Any open benchmark has a very short life, since it will be pulled in and DPO / RL trained quickly for benchmaxxing purposes. So, you'll need a private test to have a hope of something fair. (These also get leaked over time, btw, so even then there's a window of usability).

These are expensive to run.

Now consider that there might be 15-20 viable quants for a given open model release; someone would have to want to pay for these private evals to be run on them. Even then, a good read through unsloth's commits and blog posts will remind you that there's quite a lot of engineering work to be done to get model inference working properly, even for models released by frontier or near-frontier labs. So, you'd want to make sure that you have a replicable 'best engineered' deployment to evaluate, or at least one that's closest to your hardware and fits the bill.
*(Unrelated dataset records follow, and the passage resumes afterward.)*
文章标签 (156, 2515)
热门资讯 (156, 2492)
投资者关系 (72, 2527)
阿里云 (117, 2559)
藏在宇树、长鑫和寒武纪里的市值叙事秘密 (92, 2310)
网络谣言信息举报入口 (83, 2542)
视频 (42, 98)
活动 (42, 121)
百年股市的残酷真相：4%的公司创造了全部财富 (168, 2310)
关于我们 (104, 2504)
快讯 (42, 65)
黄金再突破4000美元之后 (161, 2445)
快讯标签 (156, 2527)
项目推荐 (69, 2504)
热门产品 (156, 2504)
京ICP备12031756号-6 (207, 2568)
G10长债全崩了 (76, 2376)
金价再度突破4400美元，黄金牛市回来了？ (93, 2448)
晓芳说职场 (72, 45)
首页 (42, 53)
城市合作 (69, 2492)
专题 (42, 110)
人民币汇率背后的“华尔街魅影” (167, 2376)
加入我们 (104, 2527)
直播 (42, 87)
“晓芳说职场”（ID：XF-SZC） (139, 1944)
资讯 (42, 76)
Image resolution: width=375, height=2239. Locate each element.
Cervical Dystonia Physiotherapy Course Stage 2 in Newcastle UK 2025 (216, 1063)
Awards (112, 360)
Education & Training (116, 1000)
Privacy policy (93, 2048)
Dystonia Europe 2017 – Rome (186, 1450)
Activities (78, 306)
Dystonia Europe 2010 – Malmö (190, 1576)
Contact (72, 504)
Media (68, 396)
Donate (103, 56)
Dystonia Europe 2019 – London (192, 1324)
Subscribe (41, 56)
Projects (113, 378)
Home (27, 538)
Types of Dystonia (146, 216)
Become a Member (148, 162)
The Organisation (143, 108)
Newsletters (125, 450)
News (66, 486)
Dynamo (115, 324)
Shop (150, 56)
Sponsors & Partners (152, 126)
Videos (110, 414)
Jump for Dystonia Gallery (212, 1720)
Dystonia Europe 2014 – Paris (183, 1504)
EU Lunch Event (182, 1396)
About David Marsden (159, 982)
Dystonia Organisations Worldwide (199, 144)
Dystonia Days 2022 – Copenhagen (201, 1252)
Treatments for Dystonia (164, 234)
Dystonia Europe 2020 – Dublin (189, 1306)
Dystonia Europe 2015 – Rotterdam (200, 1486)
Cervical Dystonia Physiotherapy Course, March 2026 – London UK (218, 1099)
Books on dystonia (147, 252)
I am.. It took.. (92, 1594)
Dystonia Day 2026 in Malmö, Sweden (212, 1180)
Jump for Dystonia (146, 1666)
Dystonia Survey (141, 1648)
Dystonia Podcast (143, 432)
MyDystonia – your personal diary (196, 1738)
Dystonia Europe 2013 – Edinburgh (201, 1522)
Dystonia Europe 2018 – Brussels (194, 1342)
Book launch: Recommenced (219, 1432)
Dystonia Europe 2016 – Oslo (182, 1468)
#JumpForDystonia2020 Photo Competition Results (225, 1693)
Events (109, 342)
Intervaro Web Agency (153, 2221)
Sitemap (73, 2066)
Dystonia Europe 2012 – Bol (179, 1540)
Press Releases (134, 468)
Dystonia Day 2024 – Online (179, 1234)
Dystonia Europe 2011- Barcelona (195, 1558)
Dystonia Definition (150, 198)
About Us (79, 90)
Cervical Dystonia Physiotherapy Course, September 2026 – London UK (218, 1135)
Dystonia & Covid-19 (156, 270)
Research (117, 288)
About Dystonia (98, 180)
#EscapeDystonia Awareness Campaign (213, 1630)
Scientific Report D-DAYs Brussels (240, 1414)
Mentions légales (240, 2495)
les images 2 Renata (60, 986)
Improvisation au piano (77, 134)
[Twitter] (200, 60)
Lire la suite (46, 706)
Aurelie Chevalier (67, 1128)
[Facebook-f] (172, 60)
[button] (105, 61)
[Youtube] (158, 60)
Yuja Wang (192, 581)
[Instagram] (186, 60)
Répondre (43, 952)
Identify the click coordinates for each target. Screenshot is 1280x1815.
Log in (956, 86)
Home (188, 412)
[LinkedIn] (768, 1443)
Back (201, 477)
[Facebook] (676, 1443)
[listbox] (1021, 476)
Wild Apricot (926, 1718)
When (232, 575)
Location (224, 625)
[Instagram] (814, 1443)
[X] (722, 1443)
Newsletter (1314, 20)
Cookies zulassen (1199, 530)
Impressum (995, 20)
Upshot - it's much faster to download and try out a model, and possibly cheaper too. Well, cheaper since hugging face is paying the bandwidth bills.

cyanydeez 19 minutes ago | parent [-]

there are benchmarks that have nothing to do with the training material, but with how the models are capable of things like reading code: https://needle-bench.cc/

Generally, you give them a document and you ask them to retrieve some subsection of the document then rate them on what they retrieved.

You can always find enough random documents, or create your own, to always run these and you can make it arbitrarily long. It's definitely a valid non-maxxable context test.